Return the lines of the listing below exactly as they appear, from the line with "Screen dimensions: 334x279" up to and including the line with "Open the messages".

----- RAW DATA -----

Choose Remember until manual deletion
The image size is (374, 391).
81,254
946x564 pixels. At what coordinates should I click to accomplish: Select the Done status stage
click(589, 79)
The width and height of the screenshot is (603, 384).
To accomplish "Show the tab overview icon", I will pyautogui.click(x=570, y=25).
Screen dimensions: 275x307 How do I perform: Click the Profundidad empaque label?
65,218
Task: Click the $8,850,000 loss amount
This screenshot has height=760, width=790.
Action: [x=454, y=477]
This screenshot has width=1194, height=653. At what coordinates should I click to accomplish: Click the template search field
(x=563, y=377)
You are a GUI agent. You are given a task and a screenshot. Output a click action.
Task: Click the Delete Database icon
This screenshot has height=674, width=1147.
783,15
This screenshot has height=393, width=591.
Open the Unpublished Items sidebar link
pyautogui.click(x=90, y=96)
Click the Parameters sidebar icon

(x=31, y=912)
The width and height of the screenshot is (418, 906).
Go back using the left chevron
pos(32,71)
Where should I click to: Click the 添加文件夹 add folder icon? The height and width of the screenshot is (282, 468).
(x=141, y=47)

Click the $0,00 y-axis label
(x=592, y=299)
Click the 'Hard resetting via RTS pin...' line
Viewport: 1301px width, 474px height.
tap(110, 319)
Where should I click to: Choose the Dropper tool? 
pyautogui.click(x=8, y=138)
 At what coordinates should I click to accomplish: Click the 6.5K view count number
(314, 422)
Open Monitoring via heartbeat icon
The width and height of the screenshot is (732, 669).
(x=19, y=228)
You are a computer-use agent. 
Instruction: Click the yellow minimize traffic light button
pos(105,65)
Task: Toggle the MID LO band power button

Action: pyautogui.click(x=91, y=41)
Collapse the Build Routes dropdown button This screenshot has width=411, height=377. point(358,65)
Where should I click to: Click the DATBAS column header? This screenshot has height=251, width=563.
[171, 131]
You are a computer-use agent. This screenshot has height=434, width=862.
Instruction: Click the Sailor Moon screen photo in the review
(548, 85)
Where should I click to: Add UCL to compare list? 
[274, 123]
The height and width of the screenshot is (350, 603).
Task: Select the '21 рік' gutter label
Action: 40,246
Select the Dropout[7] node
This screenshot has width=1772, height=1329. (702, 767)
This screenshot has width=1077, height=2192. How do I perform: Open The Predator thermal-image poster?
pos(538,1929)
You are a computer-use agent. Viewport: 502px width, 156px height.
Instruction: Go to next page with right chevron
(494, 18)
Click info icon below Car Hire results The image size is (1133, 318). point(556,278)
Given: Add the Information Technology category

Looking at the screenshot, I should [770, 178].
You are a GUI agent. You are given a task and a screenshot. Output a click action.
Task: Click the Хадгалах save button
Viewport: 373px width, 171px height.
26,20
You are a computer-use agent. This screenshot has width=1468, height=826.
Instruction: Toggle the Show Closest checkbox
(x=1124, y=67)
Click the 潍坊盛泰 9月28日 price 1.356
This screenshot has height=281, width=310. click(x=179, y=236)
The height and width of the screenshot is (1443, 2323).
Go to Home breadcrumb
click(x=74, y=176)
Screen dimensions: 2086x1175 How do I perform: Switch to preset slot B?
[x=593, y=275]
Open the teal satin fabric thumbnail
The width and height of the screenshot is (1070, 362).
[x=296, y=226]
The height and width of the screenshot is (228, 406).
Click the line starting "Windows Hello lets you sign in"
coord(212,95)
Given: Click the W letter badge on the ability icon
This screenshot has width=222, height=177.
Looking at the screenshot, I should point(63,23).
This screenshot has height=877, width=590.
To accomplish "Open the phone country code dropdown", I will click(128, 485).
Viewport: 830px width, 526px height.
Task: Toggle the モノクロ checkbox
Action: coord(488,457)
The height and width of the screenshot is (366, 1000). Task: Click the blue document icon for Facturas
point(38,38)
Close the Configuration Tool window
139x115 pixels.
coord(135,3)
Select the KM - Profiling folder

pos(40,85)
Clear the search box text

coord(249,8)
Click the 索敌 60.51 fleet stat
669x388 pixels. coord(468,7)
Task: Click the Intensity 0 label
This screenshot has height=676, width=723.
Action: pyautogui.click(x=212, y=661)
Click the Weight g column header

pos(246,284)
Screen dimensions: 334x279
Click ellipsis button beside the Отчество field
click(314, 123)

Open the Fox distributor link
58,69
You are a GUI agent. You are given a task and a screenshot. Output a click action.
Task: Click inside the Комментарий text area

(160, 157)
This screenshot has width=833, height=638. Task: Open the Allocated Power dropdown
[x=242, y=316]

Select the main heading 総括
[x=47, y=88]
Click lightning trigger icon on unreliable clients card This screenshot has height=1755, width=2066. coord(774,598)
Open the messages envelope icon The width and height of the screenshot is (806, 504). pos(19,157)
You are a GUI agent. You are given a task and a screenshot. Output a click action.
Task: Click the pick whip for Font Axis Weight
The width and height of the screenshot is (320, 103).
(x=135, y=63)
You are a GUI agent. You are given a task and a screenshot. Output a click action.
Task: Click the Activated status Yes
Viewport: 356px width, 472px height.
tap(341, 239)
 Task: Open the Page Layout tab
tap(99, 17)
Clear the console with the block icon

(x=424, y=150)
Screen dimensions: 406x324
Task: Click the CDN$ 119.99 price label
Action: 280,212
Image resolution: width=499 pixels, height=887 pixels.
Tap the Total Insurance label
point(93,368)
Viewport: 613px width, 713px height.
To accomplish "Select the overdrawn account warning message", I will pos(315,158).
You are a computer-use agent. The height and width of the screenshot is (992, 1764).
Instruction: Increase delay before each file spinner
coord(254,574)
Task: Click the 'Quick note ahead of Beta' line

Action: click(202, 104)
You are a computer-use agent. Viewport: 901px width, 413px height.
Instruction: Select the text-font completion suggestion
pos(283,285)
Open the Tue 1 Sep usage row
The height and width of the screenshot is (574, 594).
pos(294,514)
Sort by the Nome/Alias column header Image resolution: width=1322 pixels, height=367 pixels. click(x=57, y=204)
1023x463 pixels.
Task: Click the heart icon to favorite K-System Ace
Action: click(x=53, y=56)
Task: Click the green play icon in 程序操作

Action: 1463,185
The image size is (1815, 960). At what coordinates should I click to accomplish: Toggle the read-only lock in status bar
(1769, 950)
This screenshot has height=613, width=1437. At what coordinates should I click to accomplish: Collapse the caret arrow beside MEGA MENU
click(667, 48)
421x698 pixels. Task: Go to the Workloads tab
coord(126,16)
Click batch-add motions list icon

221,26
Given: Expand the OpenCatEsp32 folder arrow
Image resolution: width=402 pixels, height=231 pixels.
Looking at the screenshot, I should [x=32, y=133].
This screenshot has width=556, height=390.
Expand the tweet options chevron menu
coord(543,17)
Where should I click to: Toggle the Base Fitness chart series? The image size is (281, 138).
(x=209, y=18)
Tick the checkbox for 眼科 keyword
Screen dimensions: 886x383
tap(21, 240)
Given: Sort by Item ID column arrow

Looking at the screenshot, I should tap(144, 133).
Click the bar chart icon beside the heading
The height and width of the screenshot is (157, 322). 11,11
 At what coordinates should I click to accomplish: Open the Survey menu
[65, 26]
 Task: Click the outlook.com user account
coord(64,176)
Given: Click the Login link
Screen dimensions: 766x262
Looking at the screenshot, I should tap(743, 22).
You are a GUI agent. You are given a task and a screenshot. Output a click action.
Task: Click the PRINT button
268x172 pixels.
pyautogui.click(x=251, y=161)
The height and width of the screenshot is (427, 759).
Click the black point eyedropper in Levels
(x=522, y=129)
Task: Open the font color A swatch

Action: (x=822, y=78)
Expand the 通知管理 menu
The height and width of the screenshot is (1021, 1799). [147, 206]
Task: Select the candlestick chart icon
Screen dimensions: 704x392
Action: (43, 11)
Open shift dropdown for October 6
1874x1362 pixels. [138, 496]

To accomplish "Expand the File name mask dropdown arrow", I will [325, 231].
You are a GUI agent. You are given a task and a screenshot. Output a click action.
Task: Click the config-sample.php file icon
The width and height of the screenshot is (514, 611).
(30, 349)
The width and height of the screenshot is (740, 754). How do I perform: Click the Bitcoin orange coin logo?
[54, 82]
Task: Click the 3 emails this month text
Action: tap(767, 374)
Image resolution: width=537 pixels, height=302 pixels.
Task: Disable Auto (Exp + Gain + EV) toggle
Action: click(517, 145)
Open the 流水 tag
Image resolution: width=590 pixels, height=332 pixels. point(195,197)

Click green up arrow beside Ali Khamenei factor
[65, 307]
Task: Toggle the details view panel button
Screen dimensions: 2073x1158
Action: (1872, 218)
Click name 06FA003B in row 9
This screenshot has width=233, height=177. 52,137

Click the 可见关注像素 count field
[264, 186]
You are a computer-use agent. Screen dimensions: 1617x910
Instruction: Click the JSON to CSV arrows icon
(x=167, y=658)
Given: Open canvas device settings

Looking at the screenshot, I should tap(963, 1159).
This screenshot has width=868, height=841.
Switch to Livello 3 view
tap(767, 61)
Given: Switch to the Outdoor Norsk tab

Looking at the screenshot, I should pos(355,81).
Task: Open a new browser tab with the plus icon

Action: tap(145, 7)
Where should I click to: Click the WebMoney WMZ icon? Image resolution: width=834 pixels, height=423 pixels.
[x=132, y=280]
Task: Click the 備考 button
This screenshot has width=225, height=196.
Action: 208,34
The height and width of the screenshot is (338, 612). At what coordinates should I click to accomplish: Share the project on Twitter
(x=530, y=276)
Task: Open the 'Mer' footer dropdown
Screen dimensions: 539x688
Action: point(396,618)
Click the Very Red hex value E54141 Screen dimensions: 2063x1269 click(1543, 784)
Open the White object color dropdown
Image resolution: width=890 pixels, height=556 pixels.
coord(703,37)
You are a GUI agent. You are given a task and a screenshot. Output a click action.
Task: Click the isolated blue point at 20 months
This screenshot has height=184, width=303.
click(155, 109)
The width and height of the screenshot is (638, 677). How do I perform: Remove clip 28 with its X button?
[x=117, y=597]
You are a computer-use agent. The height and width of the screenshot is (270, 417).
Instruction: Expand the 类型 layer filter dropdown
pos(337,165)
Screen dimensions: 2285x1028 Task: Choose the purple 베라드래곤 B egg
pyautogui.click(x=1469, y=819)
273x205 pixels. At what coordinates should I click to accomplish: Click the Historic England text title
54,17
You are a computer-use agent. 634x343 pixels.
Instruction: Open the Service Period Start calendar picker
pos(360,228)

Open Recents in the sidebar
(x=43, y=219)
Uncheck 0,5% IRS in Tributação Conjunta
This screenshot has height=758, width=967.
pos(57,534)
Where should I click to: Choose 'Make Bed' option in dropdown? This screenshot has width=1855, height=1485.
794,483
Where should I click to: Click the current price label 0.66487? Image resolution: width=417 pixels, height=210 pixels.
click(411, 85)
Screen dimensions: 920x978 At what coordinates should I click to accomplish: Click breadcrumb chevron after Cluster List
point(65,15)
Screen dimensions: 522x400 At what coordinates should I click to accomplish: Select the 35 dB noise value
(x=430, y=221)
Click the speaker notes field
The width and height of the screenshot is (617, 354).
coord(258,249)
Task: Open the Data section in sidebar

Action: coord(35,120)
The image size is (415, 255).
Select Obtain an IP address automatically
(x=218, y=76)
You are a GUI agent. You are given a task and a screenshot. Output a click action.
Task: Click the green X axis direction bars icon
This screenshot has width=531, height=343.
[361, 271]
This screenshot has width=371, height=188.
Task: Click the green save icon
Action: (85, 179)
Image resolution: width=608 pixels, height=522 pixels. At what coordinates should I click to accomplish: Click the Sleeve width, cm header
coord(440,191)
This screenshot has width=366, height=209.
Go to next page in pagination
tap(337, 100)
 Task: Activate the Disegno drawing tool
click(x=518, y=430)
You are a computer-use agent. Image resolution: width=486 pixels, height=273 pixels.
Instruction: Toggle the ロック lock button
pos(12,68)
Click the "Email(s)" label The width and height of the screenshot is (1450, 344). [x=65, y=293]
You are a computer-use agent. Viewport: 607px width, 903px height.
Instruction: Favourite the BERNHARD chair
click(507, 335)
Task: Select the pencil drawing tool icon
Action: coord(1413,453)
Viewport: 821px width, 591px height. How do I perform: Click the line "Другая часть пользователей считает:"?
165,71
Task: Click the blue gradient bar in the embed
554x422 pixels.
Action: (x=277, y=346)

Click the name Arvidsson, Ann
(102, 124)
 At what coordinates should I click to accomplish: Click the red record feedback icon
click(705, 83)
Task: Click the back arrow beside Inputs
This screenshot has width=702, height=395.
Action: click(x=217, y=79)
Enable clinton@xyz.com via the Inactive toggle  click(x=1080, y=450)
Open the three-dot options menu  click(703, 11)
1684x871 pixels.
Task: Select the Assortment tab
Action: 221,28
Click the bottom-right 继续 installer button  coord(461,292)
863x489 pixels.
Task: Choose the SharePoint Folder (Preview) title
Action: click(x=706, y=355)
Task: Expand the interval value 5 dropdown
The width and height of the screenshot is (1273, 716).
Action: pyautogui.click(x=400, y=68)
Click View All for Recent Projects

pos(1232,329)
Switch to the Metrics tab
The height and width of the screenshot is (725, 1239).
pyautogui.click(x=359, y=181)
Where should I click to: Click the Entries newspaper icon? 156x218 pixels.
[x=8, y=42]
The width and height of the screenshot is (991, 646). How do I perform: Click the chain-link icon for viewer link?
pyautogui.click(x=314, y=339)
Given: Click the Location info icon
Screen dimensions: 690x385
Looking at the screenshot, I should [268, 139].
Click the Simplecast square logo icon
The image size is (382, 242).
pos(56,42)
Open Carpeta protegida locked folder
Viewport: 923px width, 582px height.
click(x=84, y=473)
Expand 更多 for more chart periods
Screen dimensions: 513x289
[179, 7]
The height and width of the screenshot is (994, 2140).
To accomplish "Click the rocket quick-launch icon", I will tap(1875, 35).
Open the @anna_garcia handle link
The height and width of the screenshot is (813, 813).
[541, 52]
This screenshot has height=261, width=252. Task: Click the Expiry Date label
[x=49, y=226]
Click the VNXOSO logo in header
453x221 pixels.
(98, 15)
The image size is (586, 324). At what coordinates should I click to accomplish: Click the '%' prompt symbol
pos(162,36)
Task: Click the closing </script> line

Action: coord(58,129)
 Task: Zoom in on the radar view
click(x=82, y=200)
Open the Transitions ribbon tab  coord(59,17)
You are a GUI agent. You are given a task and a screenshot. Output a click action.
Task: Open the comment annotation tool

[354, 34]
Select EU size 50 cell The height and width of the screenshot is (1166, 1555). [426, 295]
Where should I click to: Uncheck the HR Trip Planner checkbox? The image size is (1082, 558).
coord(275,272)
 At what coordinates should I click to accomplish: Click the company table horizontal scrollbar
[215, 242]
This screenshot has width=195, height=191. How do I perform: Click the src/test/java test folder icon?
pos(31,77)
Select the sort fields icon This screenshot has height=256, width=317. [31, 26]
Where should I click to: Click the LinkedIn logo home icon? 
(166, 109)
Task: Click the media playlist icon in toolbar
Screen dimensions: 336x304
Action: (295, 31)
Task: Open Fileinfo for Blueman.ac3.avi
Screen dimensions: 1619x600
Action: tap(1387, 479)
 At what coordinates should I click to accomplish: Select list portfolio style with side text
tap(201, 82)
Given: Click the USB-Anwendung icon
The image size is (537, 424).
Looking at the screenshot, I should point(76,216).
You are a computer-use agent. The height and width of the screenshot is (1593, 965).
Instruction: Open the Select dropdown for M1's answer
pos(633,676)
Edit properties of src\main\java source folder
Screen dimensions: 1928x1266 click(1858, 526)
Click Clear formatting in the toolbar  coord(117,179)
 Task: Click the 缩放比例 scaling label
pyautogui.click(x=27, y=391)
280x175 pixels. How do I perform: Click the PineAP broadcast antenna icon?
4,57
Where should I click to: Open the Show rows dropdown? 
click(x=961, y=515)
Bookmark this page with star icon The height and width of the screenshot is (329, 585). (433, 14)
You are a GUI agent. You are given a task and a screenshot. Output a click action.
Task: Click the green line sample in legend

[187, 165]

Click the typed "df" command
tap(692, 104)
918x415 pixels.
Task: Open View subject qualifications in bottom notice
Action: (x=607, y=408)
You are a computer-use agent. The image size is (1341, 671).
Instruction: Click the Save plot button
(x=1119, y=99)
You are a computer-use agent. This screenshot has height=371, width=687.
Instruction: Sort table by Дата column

-----

FINAL RESULT>
Screen dimensions: 334x279
Click ellipsis button beside the Отчество field
click(314, 123)

Open the Fox distributor link
58,69
You are a GUI agent. You are given a task and a screenshot. Output a click action.
Task: Click inside the Комментарий text area

(160, 157)
This screenshot has width=833, height=638. Task: Open the Allocated Power dropdown
[x=242, y=316]

Select the main heading 総括
[x=47, y=88]
Click lightning trigger icon on unreliable clients card This screenshot has height=1755, width=2066. coord(774,598)
Open the messages envelope icon The width and height of the screenshot is (806, 504). pos(19,157)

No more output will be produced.